* **What to produce**
Convert the lines below, from the line with "The image size" to the line with "pyautogui.click(x=41, y=257)", both included, into a Markdown table with the columns Number and Line text, skipping any blank lines and leaving the pictures out.

* **Excerpted records**
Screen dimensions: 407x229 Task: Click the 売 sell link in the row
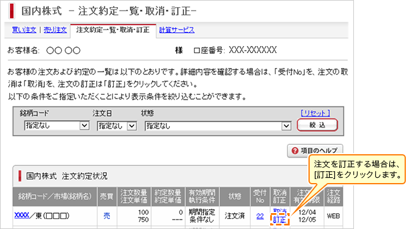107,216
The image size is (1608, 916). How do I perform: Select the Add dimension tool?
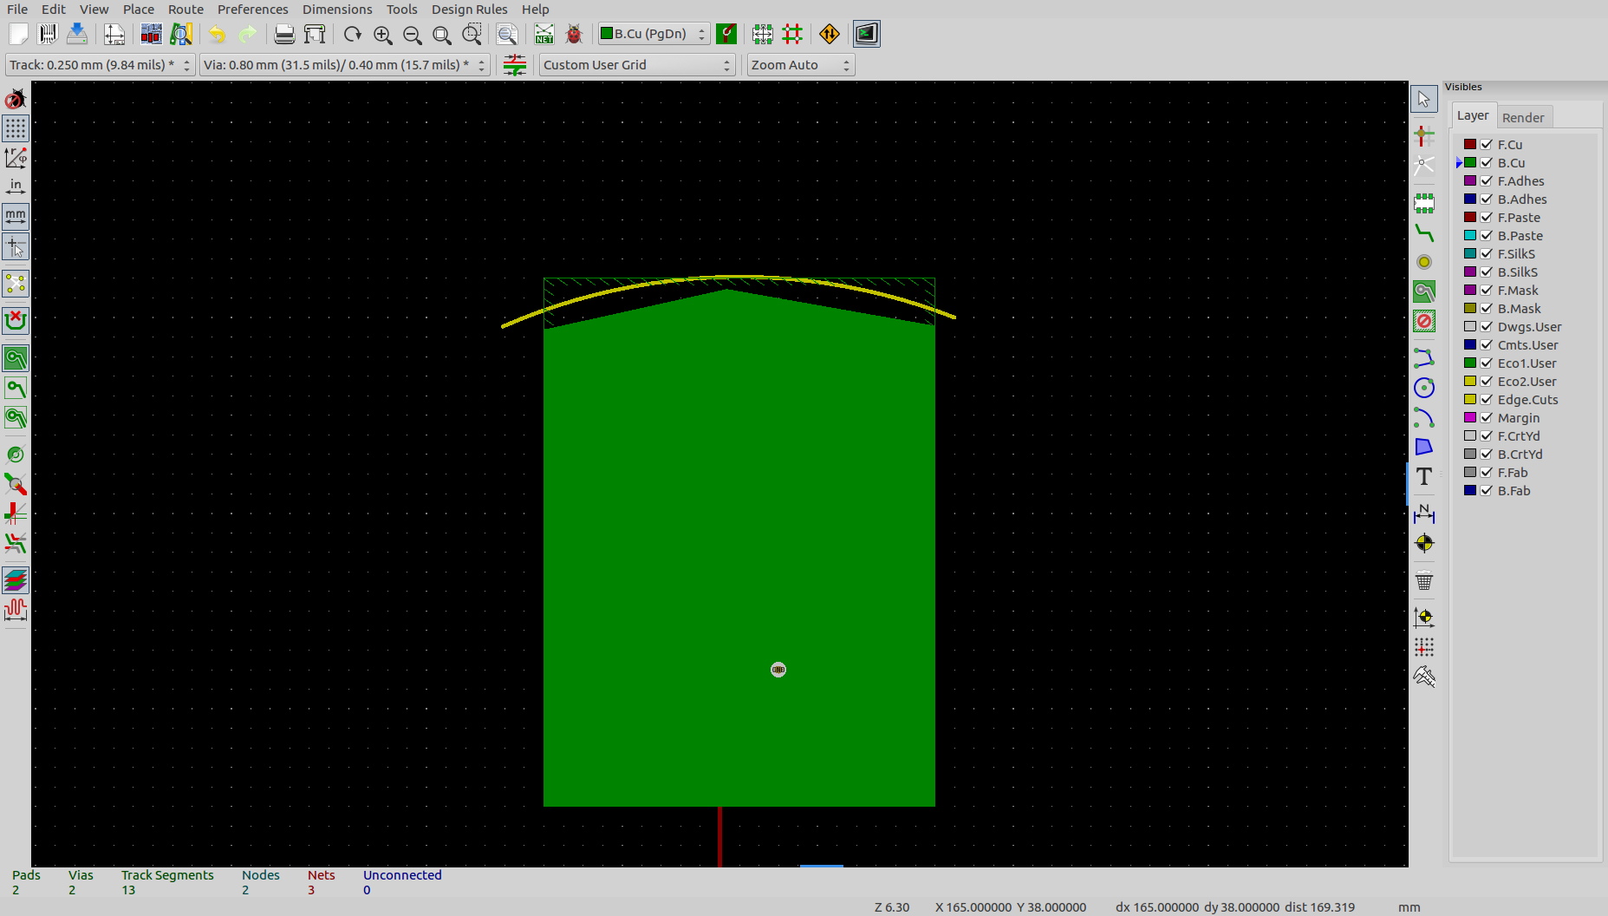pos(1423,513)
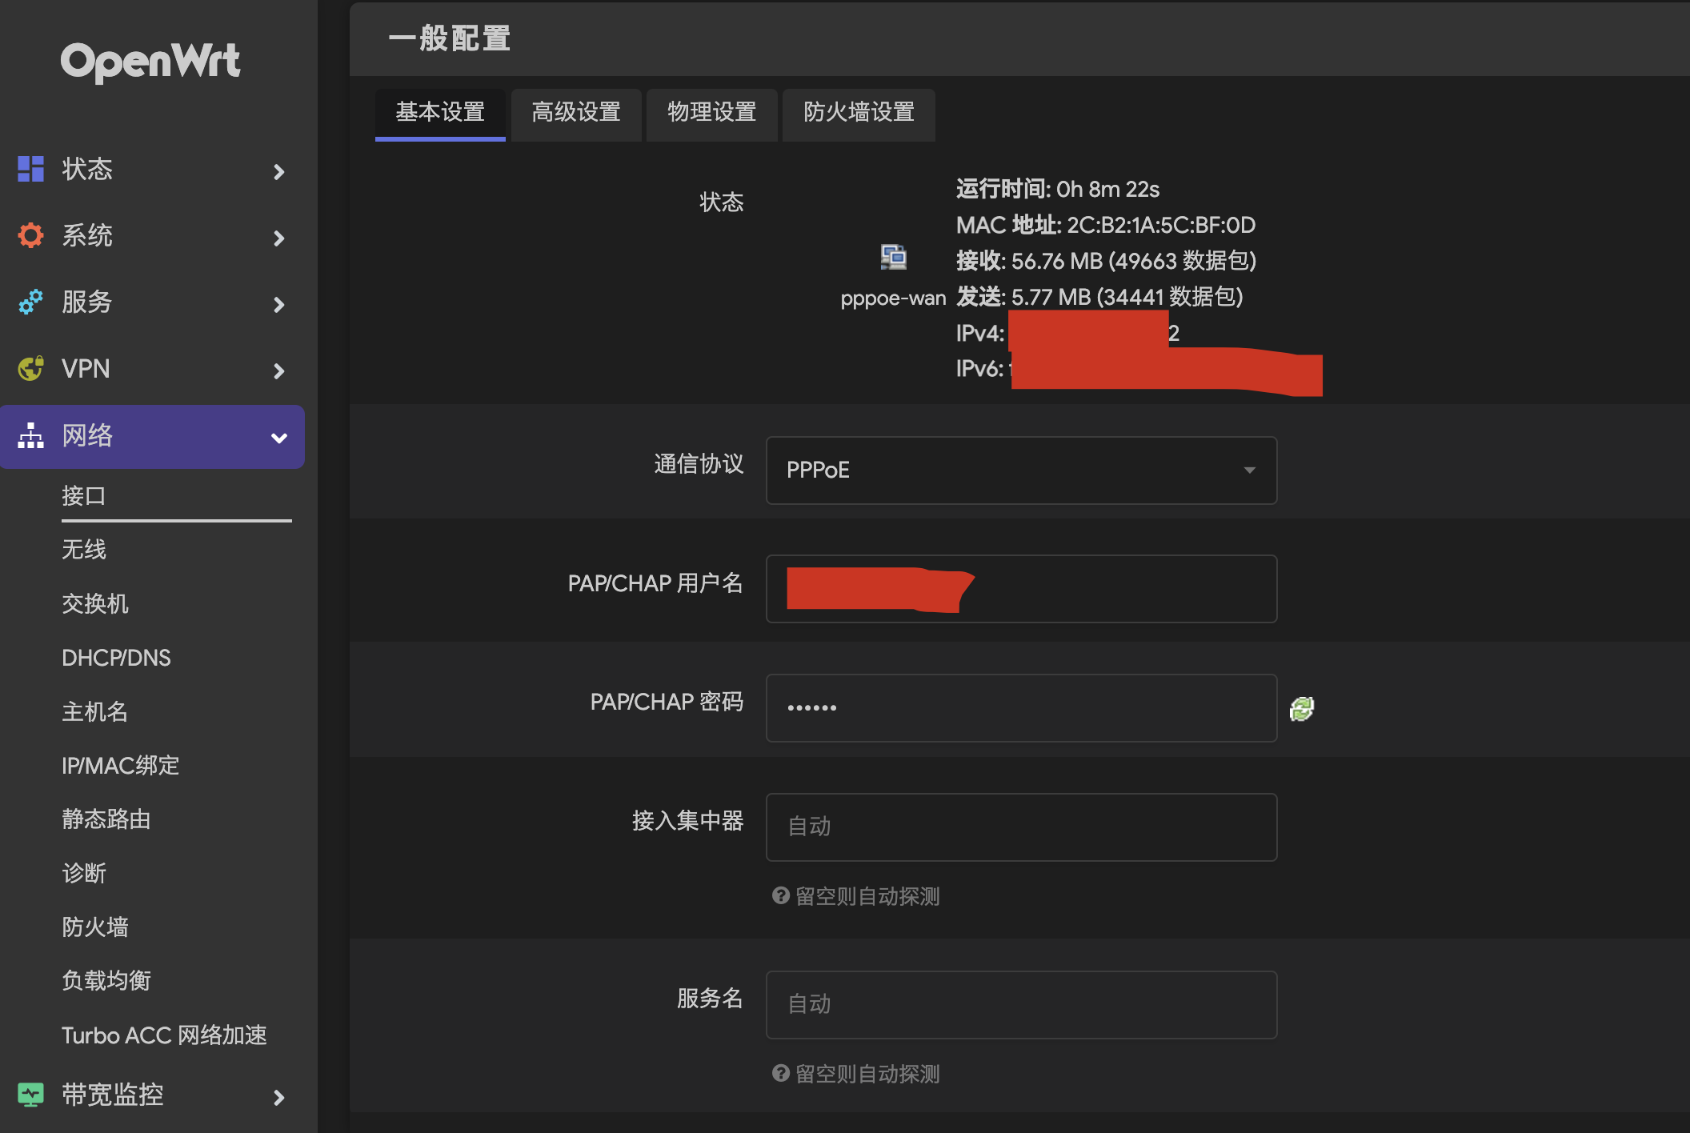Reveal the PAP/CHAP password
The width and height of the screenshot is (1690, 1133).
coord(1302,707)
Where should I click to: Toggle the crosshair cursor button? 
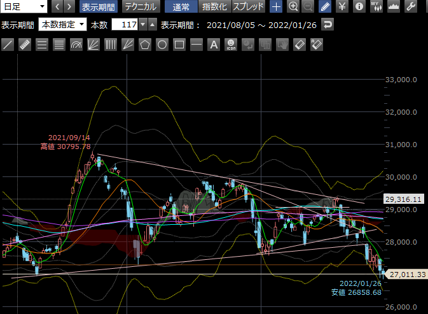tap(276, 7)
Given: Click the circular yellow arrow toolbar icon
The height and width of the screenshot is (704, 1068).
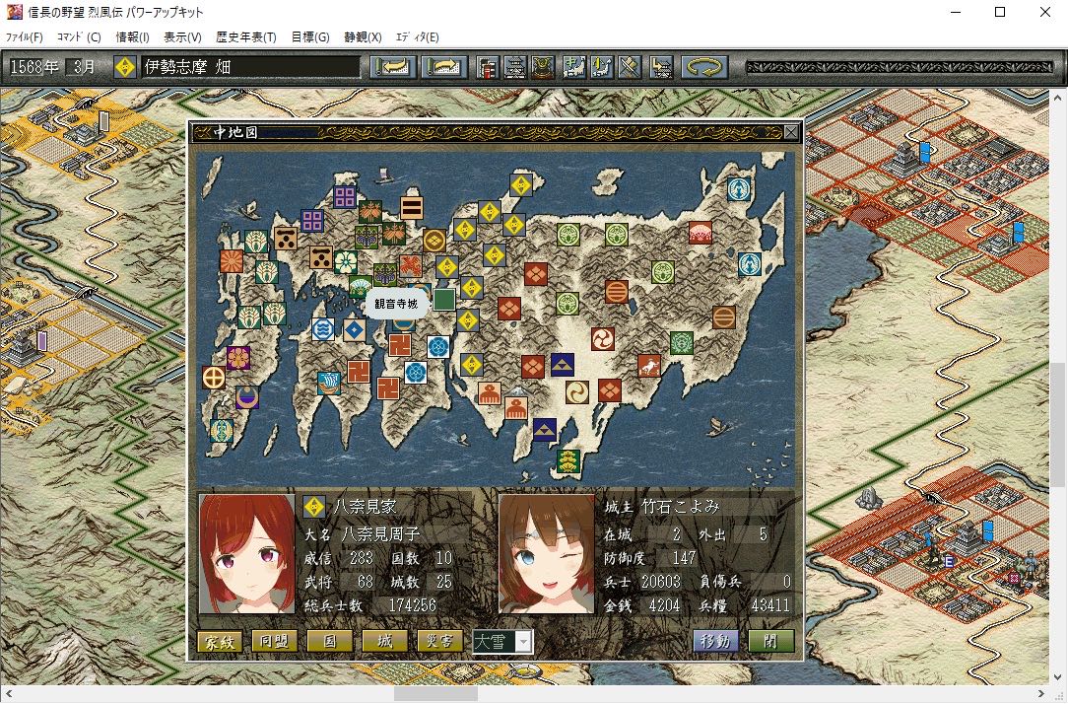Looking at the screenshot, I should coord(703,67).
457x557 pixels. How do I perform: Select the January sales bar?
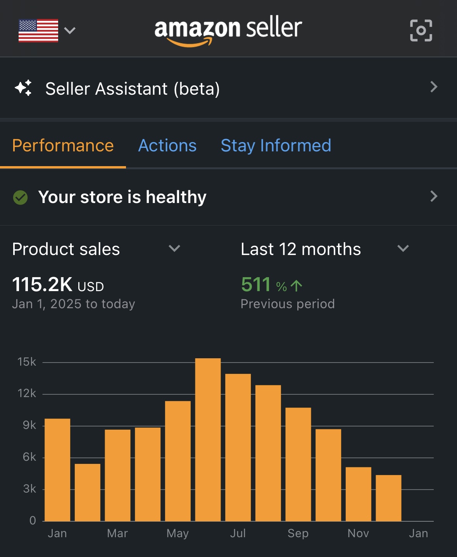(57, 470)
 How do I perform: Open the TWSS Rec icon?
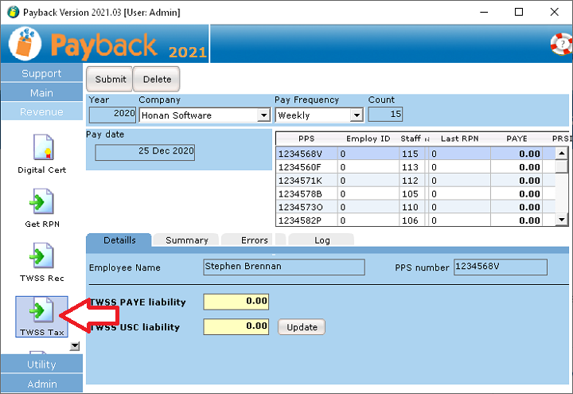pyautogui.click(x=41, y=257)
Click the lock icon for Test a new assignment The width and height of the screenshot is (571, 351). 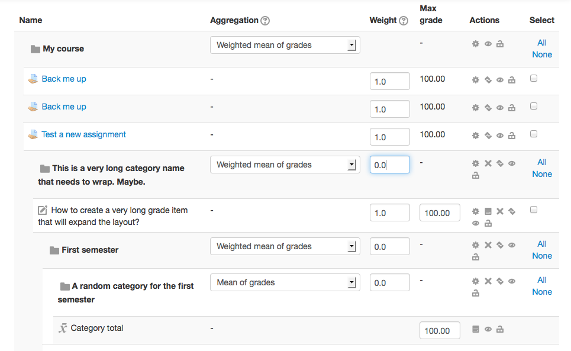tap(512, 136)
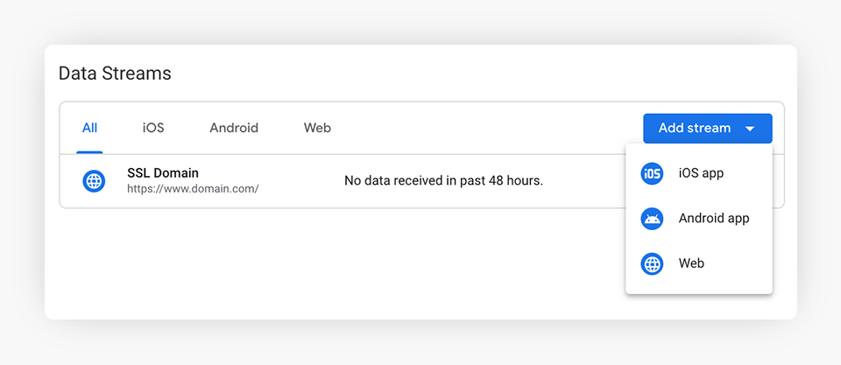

* **Output of the exercise**
| Number | Line text |
|---|---|
| 1 | The image size is (1608, 916). How do I perform: Select the Add dimension tool? |
| 2 | pos(1423,513) |
| 3 | Reveal the PAP/CHAP password |
| 4 | The width and height of the screenshot is (1690, 1133). |
| 5 | coord(1302,707) |
| 6 | Where should I click to: Toggle the crosshair cursor button?  |
| 7 | tap(276, 7) |
| 8 | Given: Click the circular yellow arrow toolbar icon |
| 9 | The height and width of the screenshot is (704, 1068). |
| 10 | Looking at the screenshot, I should coord(703,67). |
| 11 | 457x557 pixels. How do I perform: Select the January sales bar? |
| 12 | (57, 470) |
| 13 |  How do I perform: Open the TWSS Rec icon? |
| 14 | pyautogui.click(x=41, y=257) |